### WHAT YOU WILL DO:
Set the records down again in full, exactly as they are, apart from the images.

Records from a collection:
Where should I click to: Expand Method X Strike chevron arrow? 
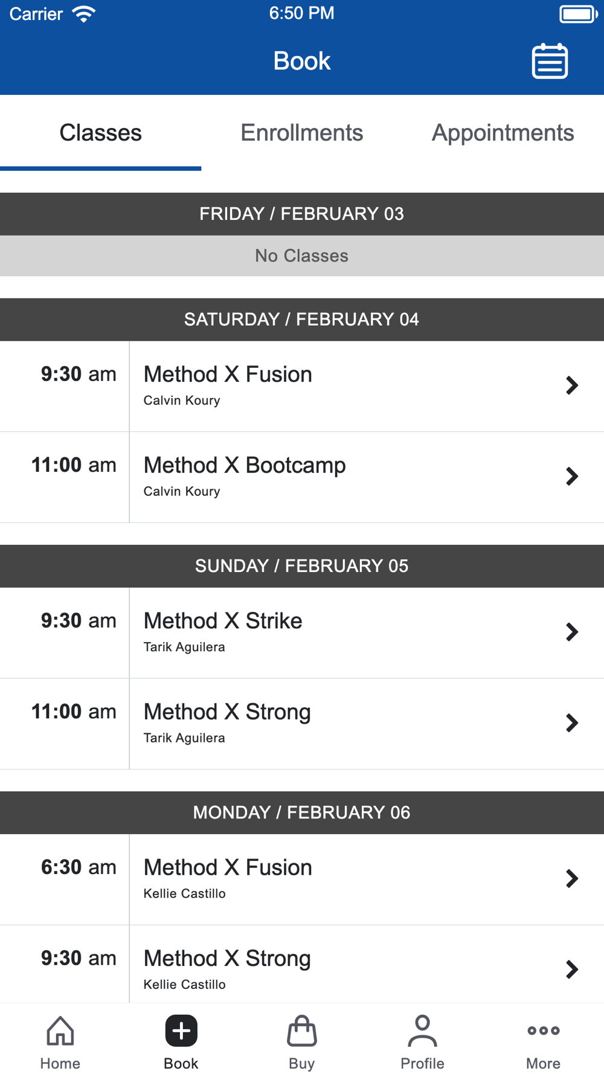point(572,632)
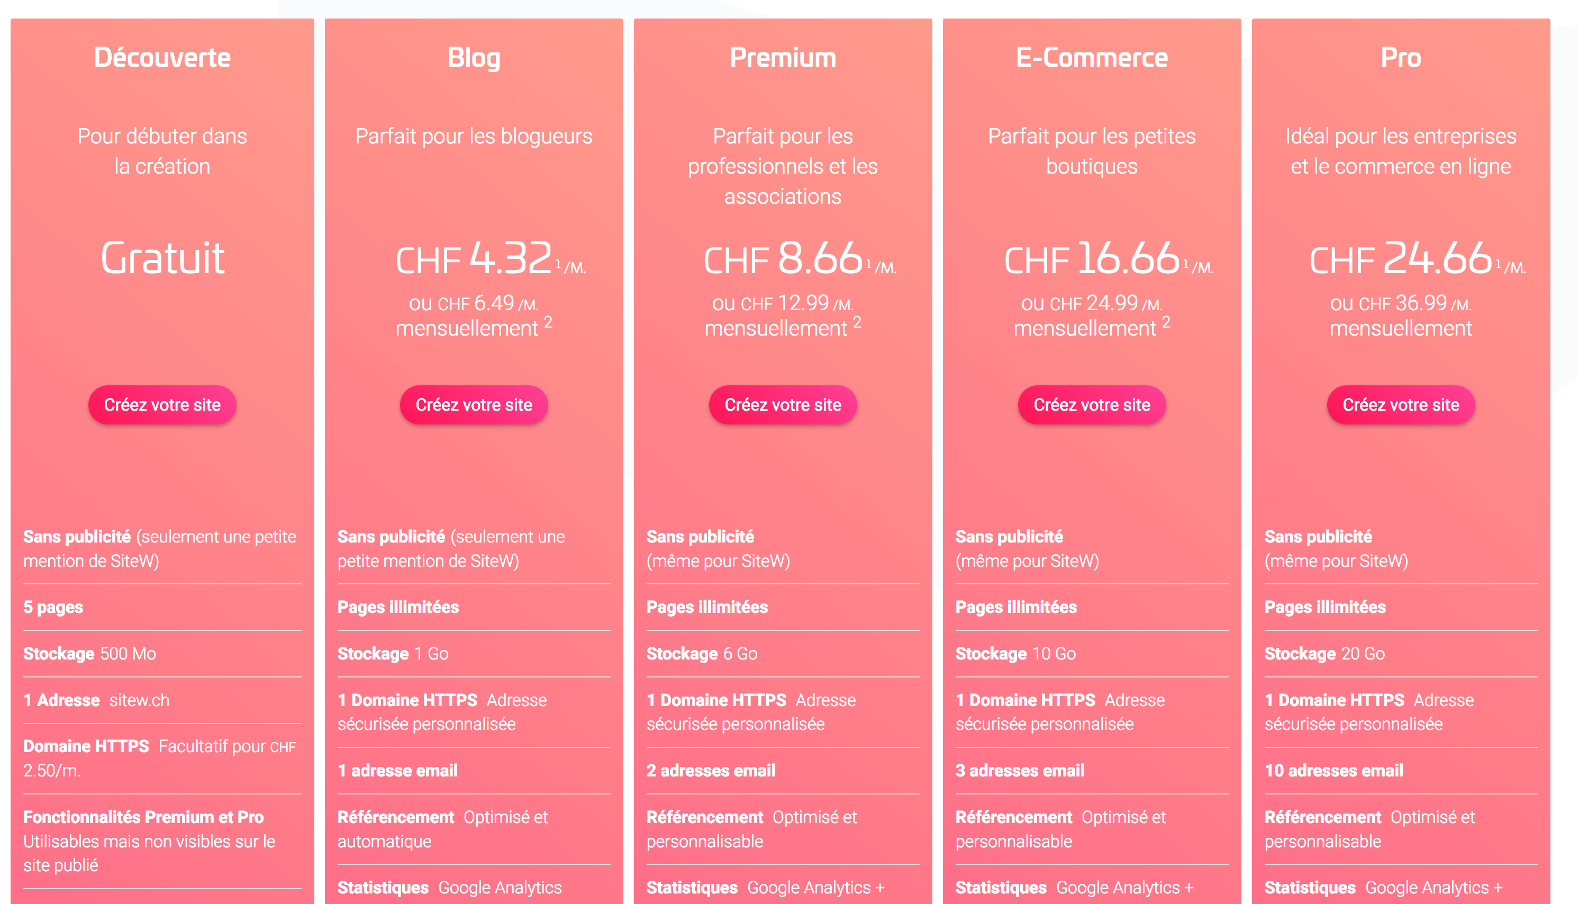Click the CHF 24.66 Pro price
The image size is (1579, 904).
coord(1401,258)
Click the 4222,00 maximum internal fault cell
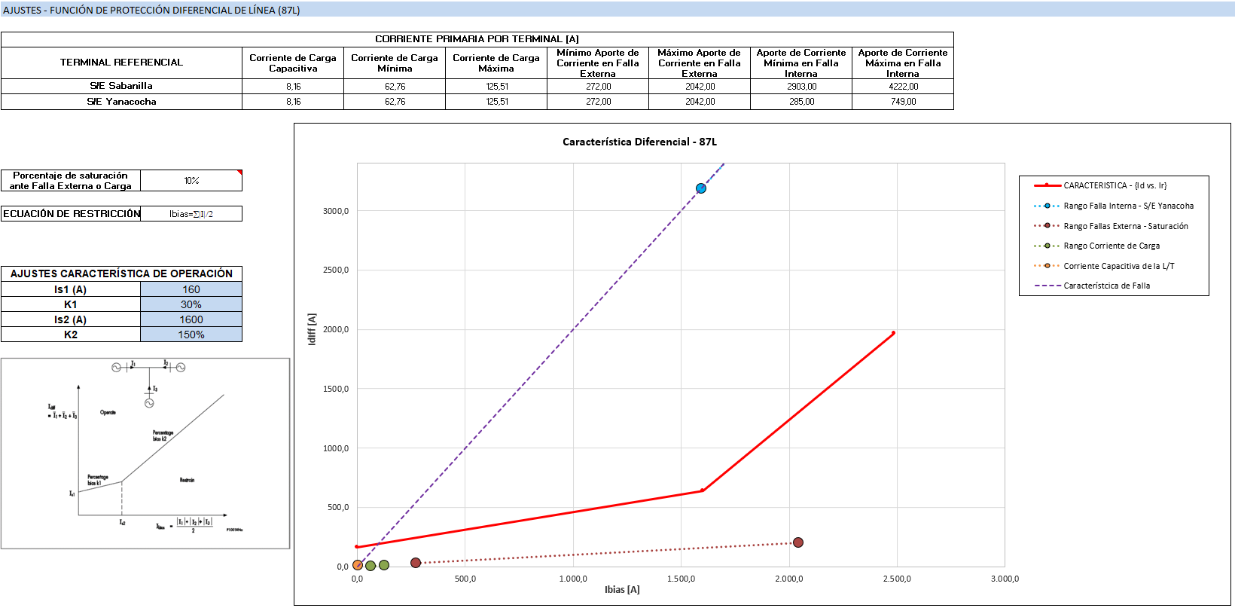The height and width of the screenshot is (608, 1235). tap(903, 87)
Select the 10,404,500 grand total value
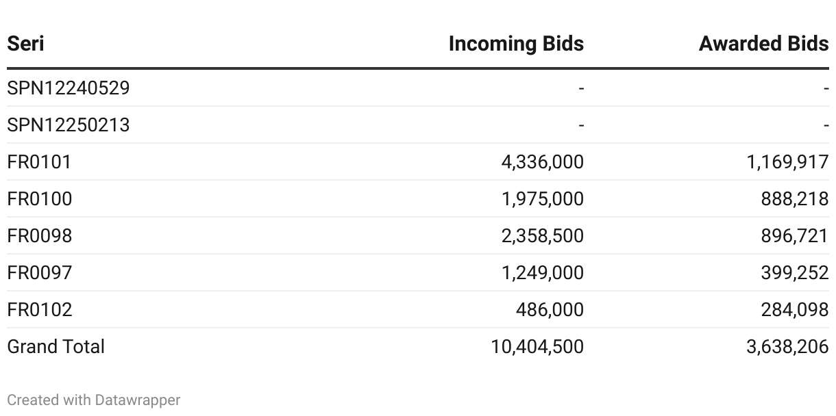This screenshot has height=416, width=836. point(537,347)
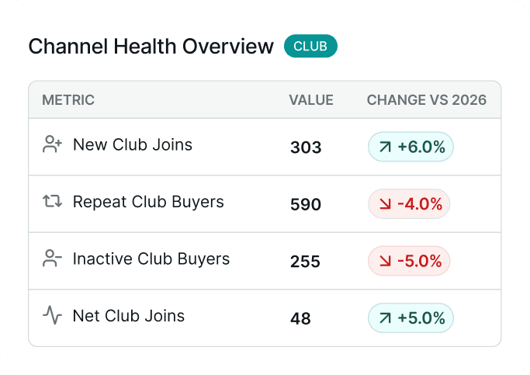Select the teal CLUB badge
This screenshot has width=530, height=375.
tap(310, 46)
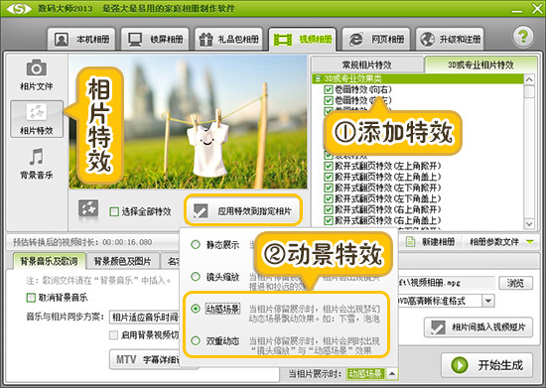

### ANSWER SPACE:
Where should I click to: Expand Method X Strike chevron arrow? 
point(572,632)
Click the CHF 24.66 Pro price
The image size is (1579, 904).
coord(1401,258)
Click the 4222,00 maximum internal fault cell
The height and width of the screenshot is (608, 1235). tap(903, 87)
Select the 10,404,500 grand total value
This screenshot has height=416, width=836. point(537,347)
Select the teal CLUB badge
This screenshot has width=530, height=375.
tap(310, 46)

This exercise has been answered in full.